▶ _Required tasks_
**A.** In the article on the cost of multiple sclerosis, what was the estimated total that MS cost Americans in 2019?
**B.** Extract word for word the stretch of the article on multiple sclerosis costs from "The average MS" through "the journal Neurology.".
**C.** Extend the article on the economic cost of multiple sclerosis, picking up after its final sentence.

▶ _Provided passage_
=== Section Start ===
Multiple Sclerosis Care Exceeds $85 Billion Annually – How Economic Cost Underscores Need for Reform
In terms of sheer financial costs, not many medical conditions can top multiple sclerosis (MS). In 2019 alone, the central nervous system disease cost Americans an estimated $85.4 billion, according to a new report from the National Multiple Sclerosis Society.
That total included more than $63 billion in direct medical costs and $22 billion in indirect non-medical costs, UPI reported. Prescription medications, at nearly $38 billion, accounted for more than half (54%) of direct medical costs related to MS. Next came clinic-administered drugs at $6.7 billion (12% of costs) and then outpatient care at $5.5 billion (9%).
The average MS patient incurred more than $65,000 in excess medical costs compared to someone without the disease, the study found. This total includes $35,000 for medication. The annual cost for someone taking MS medications ranged from $57,000 to nearly $93,000, the UPI noted, citing research published Wednesday in the journal Neurology.
MS isn’t the most expensive disease in terms of sheer dollars. A February 2022 report on the HealthPayer Intelligence website listed several diseases that carry a higher annual cost than MS, not including general conditions related to smoking, alcohol use and obesity.
The most expensive disease is diabetes, with an estimated care cost of more than $320 billion. It was followed by arthritis ($304 billion) and Alzheimer’s disease ($244 billion). Cancer is expected to carry an annual cost of $240 billion by 2030, according to estimates from the Centers for Disease Control and National Cancer Institute.
=== Section End ===
▶ _Records_
=== Section Start ===
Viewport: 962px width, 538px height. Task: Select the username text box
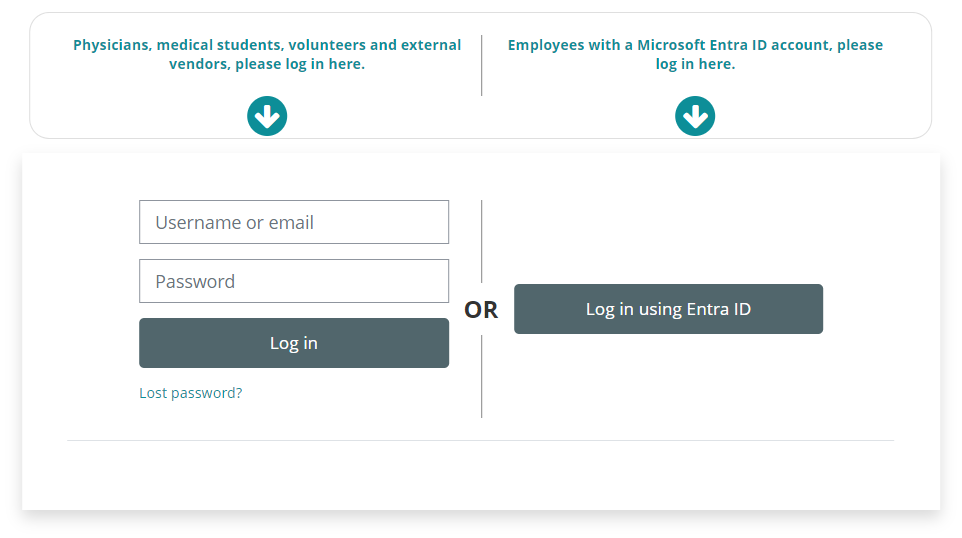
=== Section End ===
=== Section Start ===
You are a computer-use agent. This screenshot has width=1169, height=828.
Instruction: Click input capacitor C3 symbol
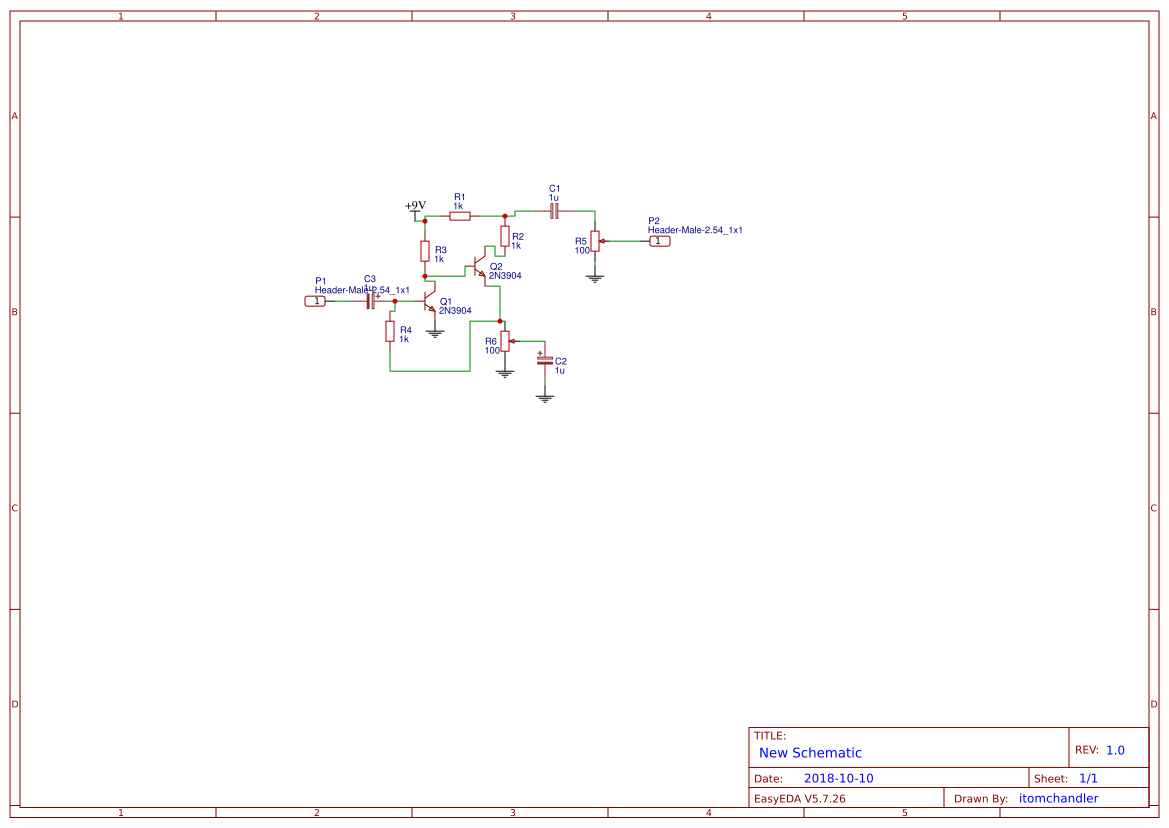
=== Section End ===
▶ _Answers by task_
**A.** An estimated $85.4 billion.

**B.**
The average MS patient incurred more than $65,000 in excess medical costs compared to someone without the disease, the study found. This total includes $35,000 for medication. The annual cost for someone taking MS medications ranged from $57,000 to nearly $93,000, the UPI noted, citing research published Wednesday in the journal Neurology.

**C.**
But MS is expensive enough that some officials are calling for reforms and additional resources to help lower the cost .
“The findings of this study help underscore the burden of MS in the U.S. and our hope is our results will inform decision-making regarding MS-related health resources,” study author Bruce Bebo, executive vice president for research at the National Multiple Sclerosis Society, told UPI.
Drugs and healthcare aren’t the only factors that contribute to the economic burden of MS. Another factor is related to employment — people who suffer from the disease might have to either limit the amount of work they do or leave the workforce altogether. Patients’ family members might also need to give up their own jobs to act as caregivers.
This puts a financial strain not only on the patients themselves, but those charged with providing care and support.
“Multiple sclerosis is an expensive disease to treat and the debilitating effects of MS can result in considerable disruption to daily living including work, physical independence, mobility and social interaction,” Bebo said in a journal news release.